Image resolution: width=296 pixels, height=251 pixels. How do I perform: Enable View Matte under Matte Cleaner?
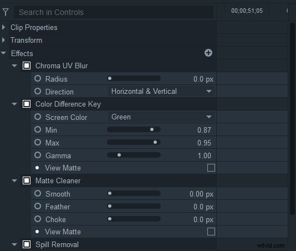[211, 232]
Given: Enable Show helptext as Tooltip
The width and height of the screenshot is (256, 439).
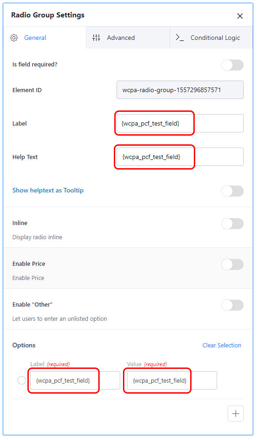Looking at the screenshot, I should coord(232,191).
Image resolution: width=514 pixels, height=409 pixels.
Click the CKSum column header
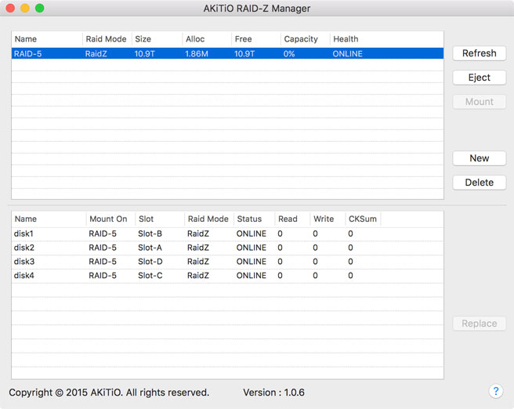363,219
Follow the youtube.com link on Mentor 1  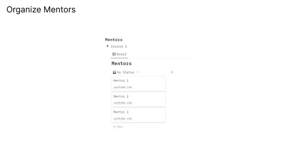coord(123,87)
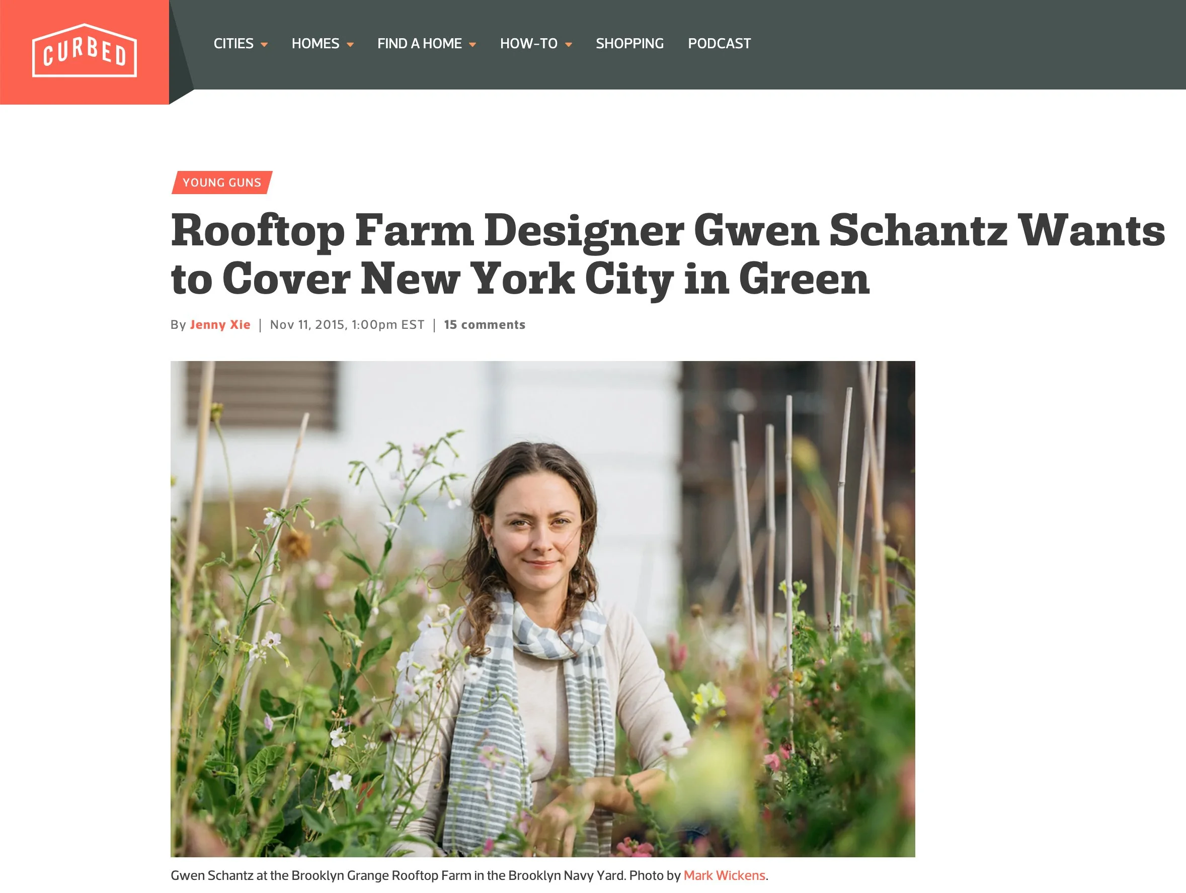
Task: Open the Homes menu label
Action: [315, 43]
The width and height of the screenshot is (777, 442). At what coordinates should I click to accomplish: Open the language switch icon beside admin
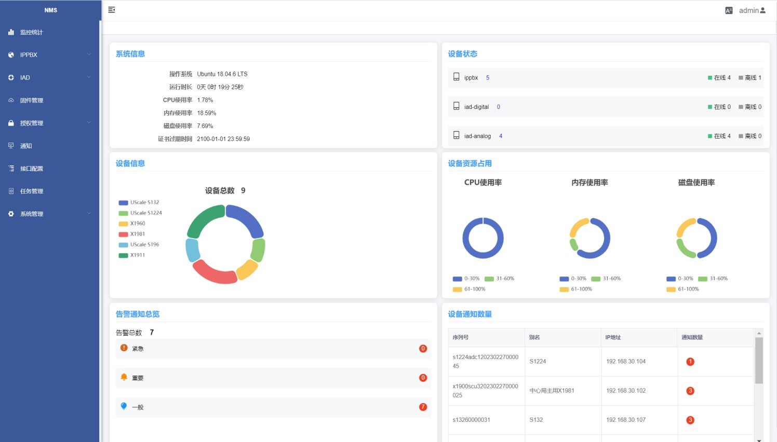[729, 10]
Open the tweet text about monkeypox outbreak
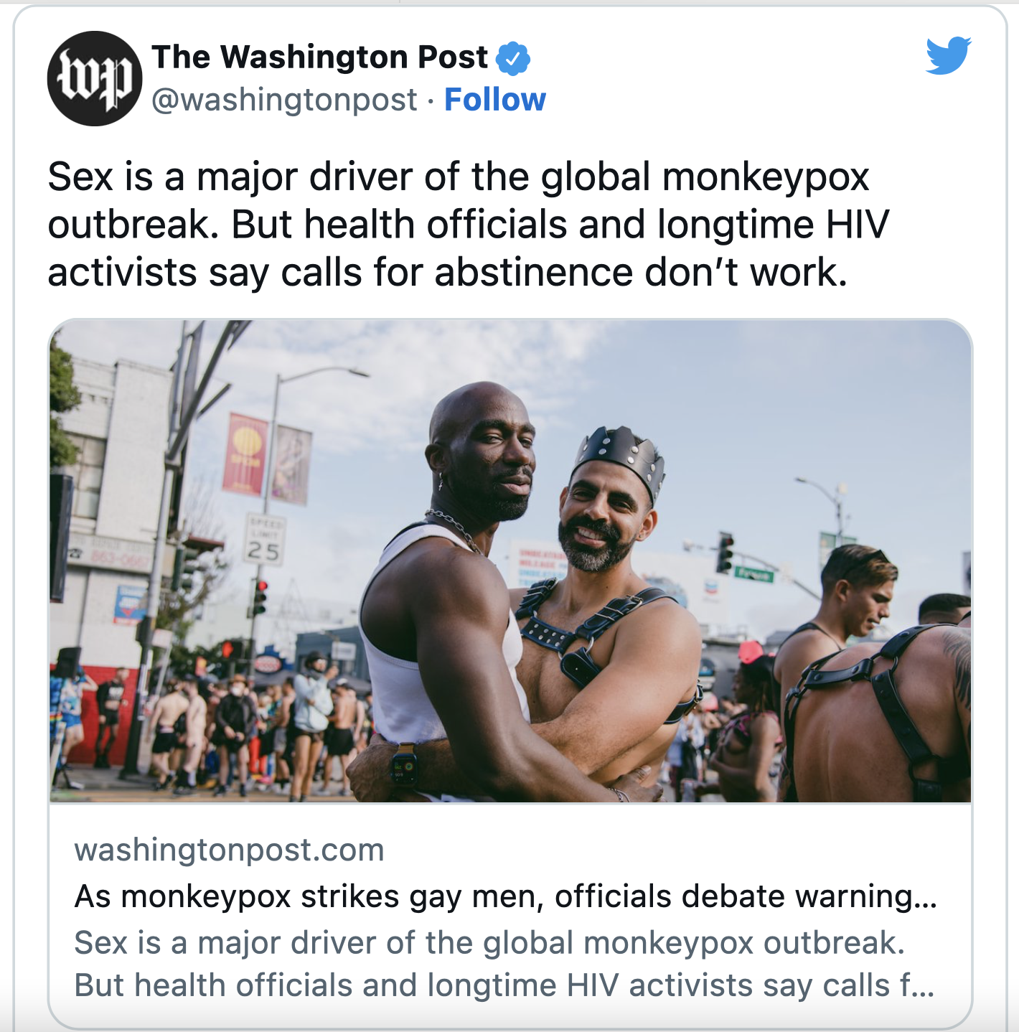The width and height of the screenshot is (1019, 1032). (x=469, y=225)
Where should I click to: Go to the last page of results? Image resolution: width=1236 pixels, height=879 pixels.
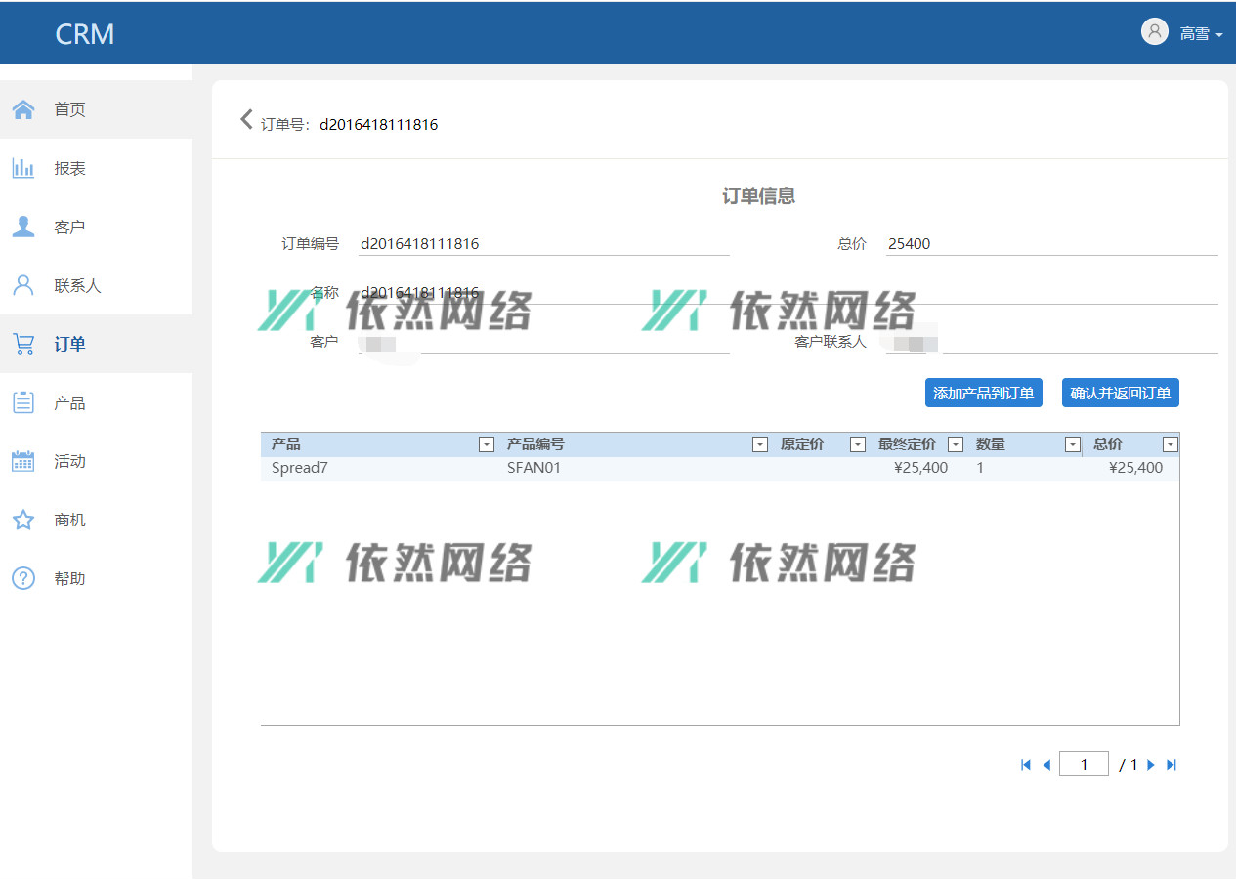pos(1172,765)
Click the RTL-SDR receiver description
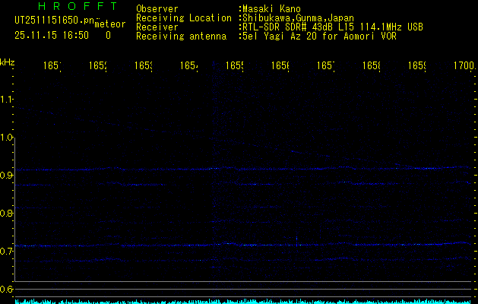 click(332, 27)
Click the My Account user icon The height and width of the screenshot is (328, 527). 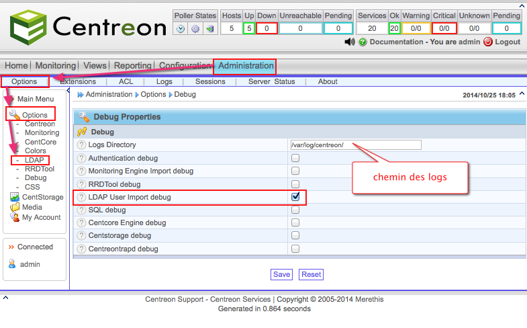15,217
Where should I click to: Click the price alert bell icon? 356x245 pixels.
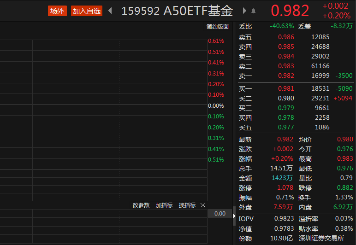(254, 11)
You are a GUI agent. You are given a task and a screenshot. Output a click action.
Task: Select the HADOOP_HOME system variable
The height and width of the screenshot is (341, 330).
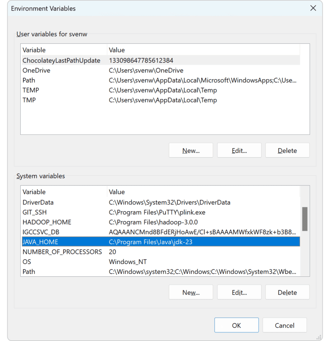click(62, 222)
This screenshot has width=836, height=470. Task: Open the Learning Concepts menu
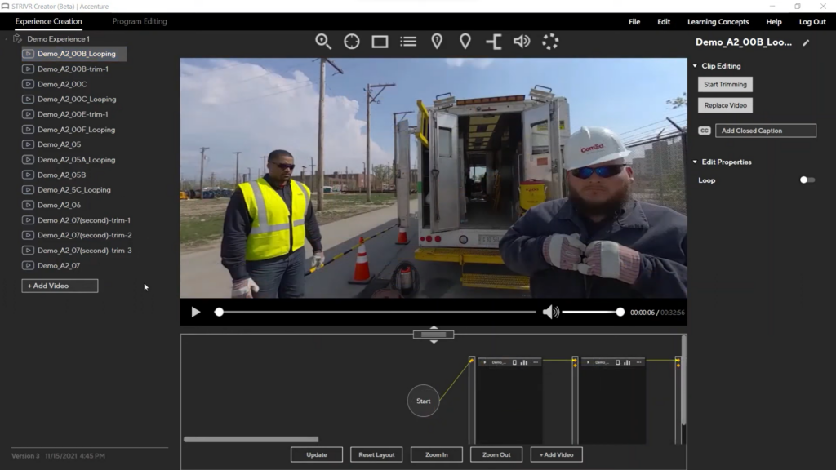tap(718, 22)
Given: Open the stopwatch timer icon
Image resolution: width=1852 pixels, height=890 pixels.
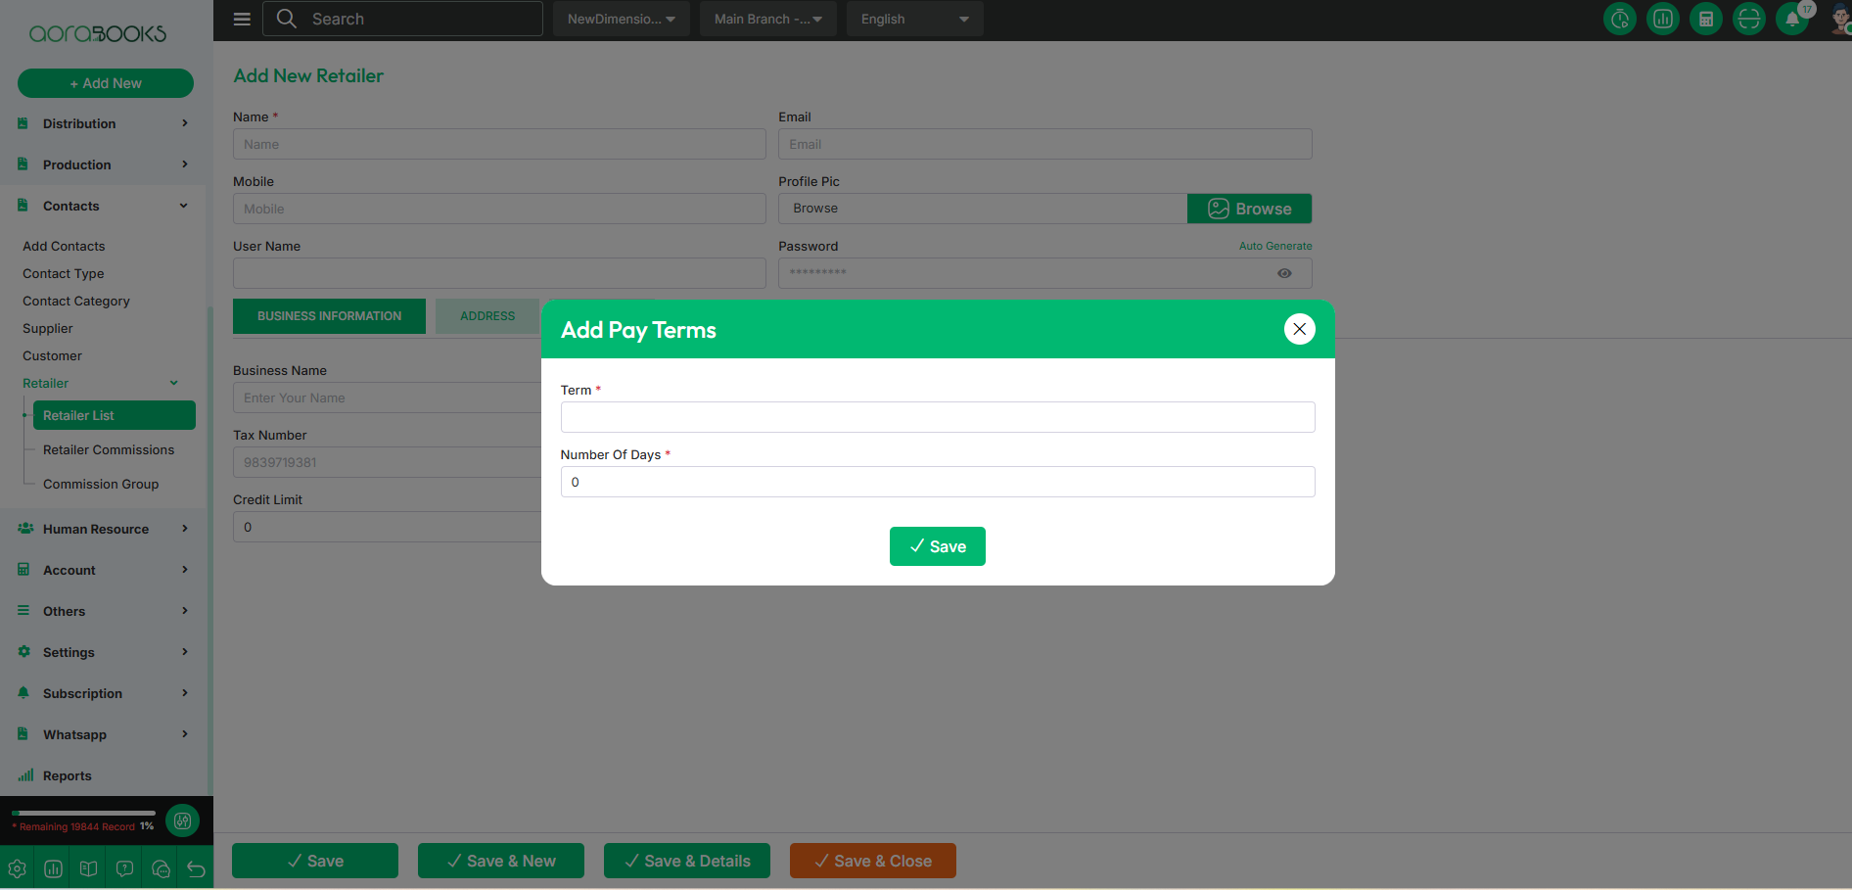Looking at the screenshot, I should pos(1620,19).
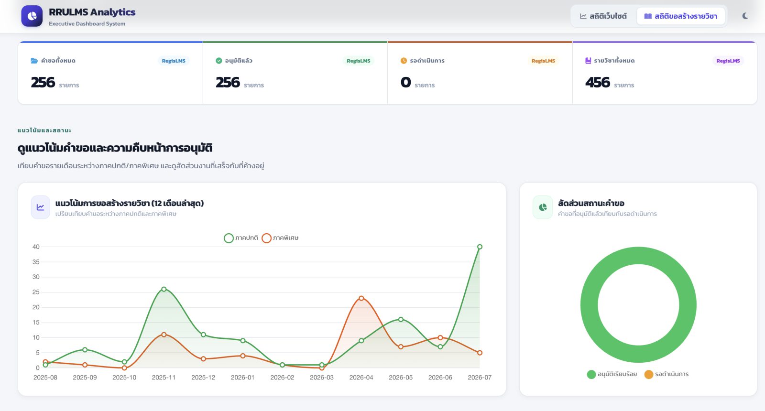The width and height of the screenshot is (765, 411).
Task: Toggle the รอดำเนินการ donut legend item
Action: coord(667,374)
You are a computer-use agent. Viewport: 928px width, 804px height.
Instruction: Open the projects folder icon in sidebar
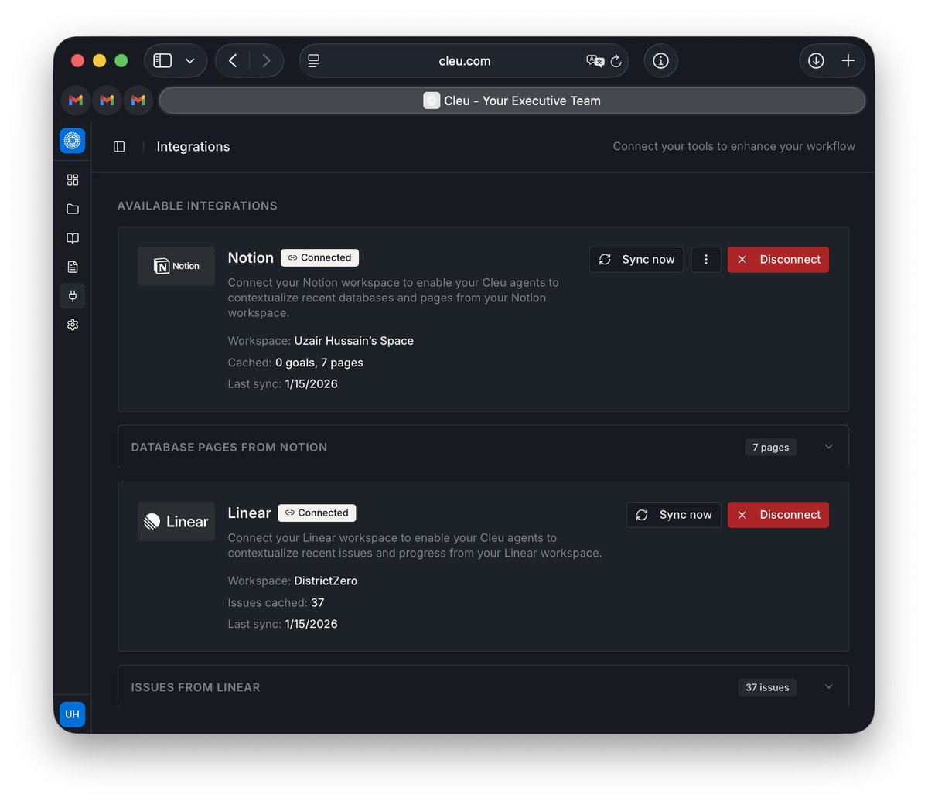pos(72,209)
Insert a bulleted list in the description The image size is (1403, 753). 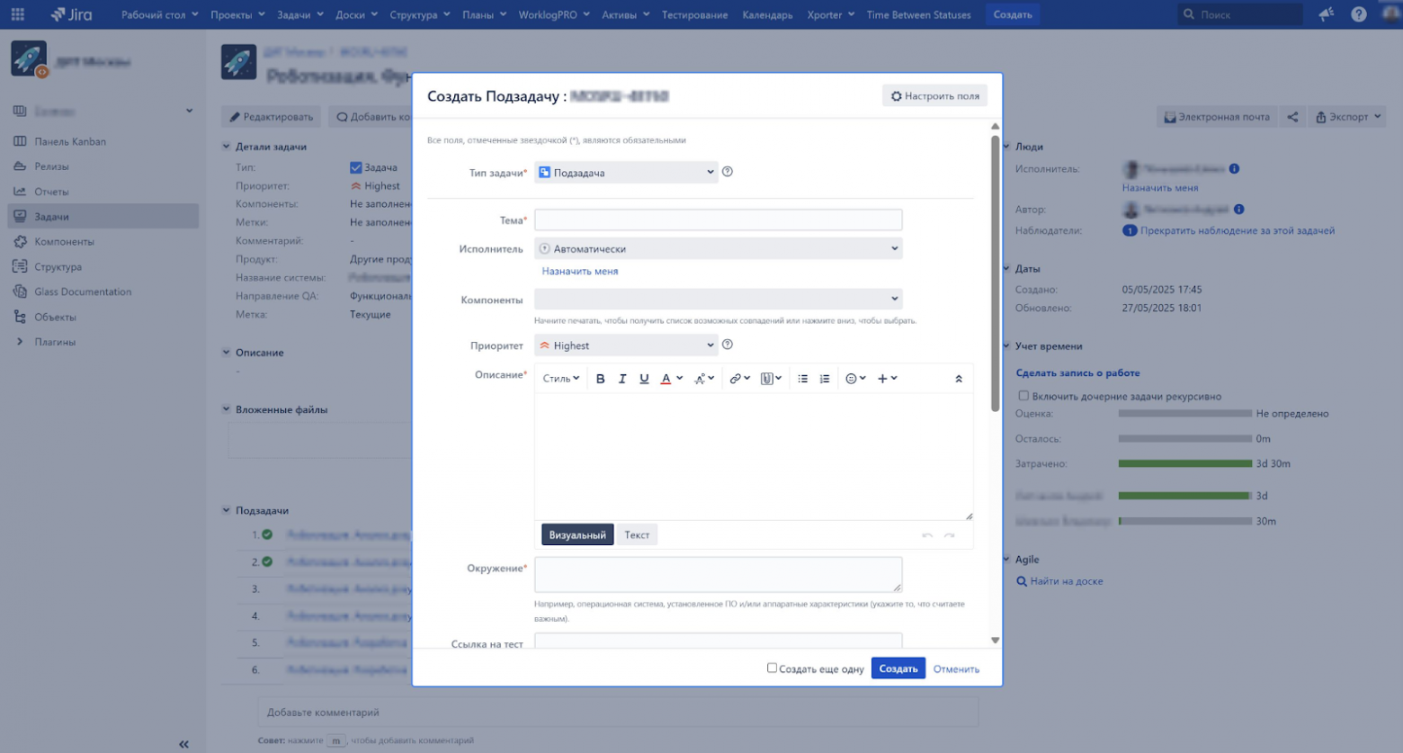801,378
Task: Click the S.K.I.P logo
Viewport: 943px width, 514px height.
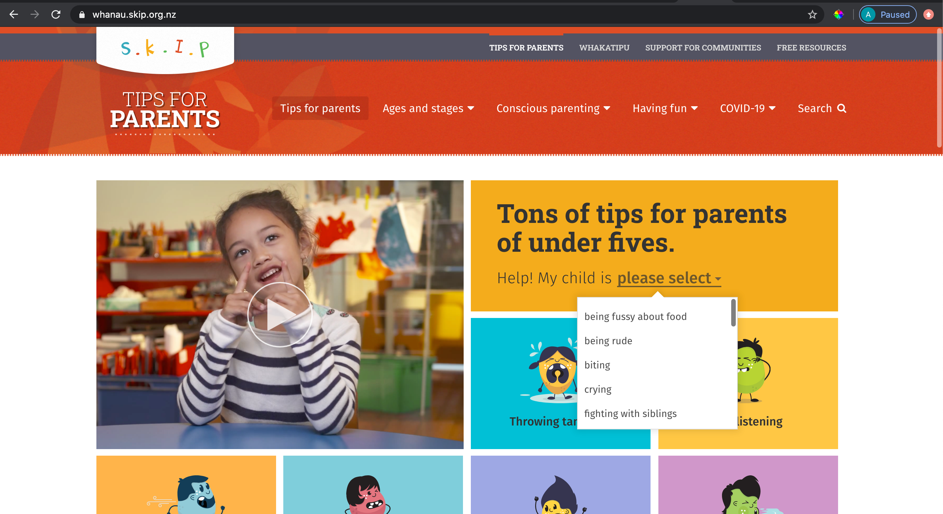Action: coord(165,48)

_WORK TO BE COMPLETED_: Search the entries above for lines containing the word "agent", and copy each one.

_ANSWER SPACE_:
You are a GUI agent. You are given a task and a screenshot. Output a click action.
You are a computer-use agent. Viewport: 928px width, 804px height.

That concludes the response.